Let us now consider the entire vocal tract, and follow the voice’ from its beginnings to its full formation.
The thorax and abdomen
The energy powering the voice is air which is exhaled from the lungs. The lungs are passive bellows within the thoracic cage, which inflate on inspiration and deflate on expiration. The thoracic cage is a rather rigid compartment with a flexible floor: the diaphragm. This thin partition of muscle and fibrous tissue forms a dome which is convex upward (thoracic aspect), and concave downward (abdominal aspect) (Plate 1). As the diaphragm contracts, it flattens, and pulls down towards the abdomen. This has the effect of decreasing the pressure in the thorax and increasing it in the abdomen. Negative thoracic pressure draws air in through the trachea into the lungs: when we breathe in, our lungs fill with air, and our abdomen normally protrudes. This is called abdominal breathing. It is also possible to increase the volume of the thorax by moving the ribs up and down. The ribs, which are hinged to the vertebrae, are connected to each other by smaller (intercostal) muscles. The rib cage is also connected to the collar-bone (clavicle) and the neck muscles. Using these muscles allows the ribs to move to a small degree. This type of breathing, thoracic breathing, is less effective, more effortful, and generally not used in proper vocal technique. A comparison of breathing techniques among actors revealed that the accomplished actor uses more abdominal breathing, and that this abdominal breathing shows greater variation and control, than in his novice actor counterpart.

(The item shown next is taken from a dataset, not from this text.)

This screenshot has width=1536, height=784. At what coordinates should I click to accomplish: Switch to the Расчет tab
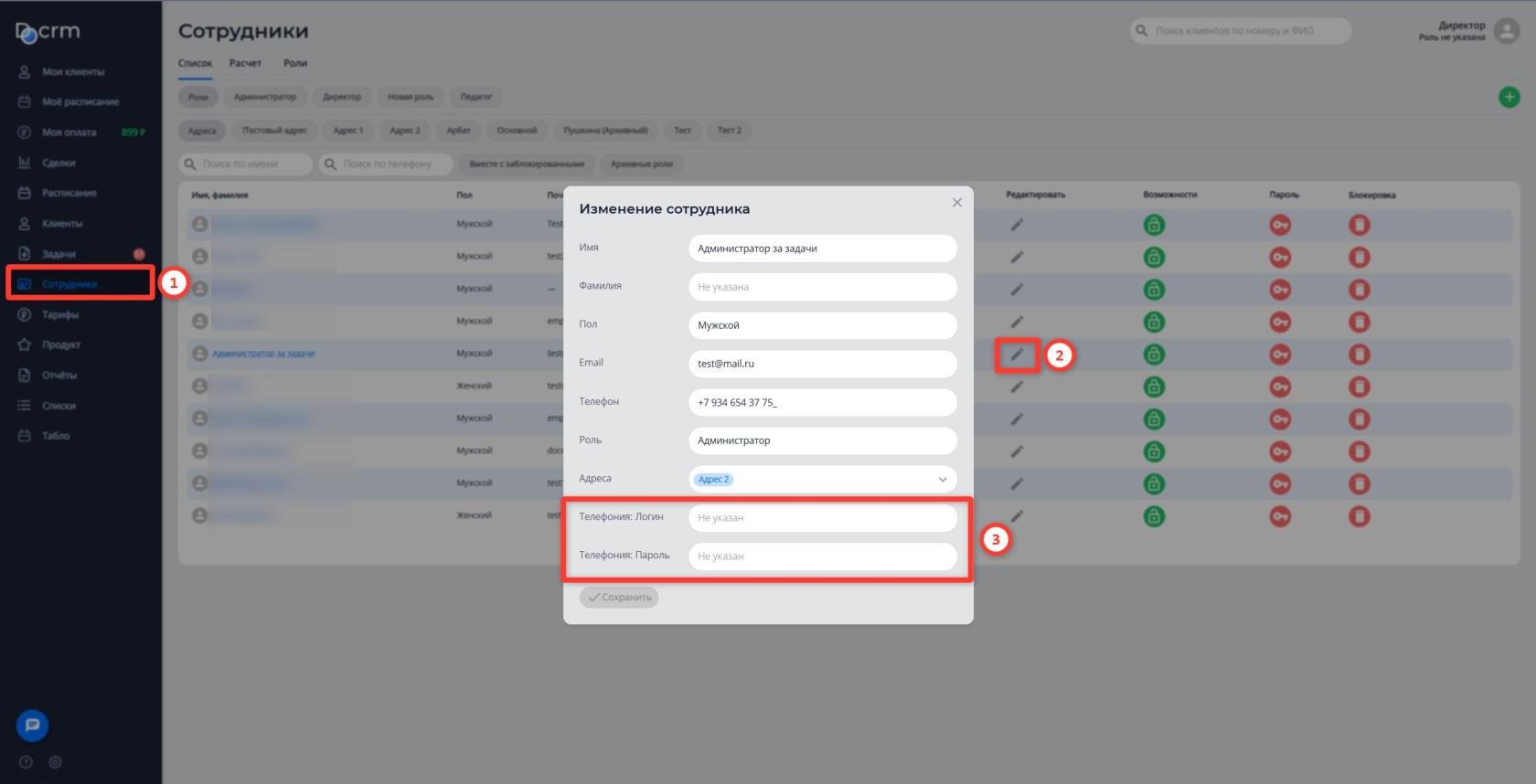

The abdomen also plays a significant role in voice production. During inhalation, as the diaphragm contracts and descends, the abdominal cavity is compressed and its contents protrude. The muscles of the abdominal wall relax to accommodate this compression. Exhalation during quiet breathing is passive, as the contracted diaphragm relaxes, and the abdominal contents expand to exert upward pressure. During singing and dramatic vocalization, however, exhalation is controlled and active: the muscles in the abdominal wall (the recti and the obliques) contract, pushing the abdominal contents up against the diaphragm. The effect is that of pushing in the plunger of a syringe: air is expelled at a controlled rate of flow through the glottis (laryngeal aperture). The muscles which act in concert then are: the diaphragm, contracting during inhalation, and the abdominals, during exhalation. It is worth emphasizing that the diaphragm is capable of only one active movement, which is contraction (descent). During exhalation and voice production the diaphragm does not contract, and is only a passive partition. Many singers are not aware of this fact, and fancifully attribute the act of breathing to other mechanisms. When asked about the breathing mechanism, one singer spoke about the passive descent of the diaphragm which resulted from air entering the lungs. Many singers image the act of inspiration as a passive event, allowing the air to enter’, or ‘letting the air fall into the lungs’. All of these images are physiologically incorrect.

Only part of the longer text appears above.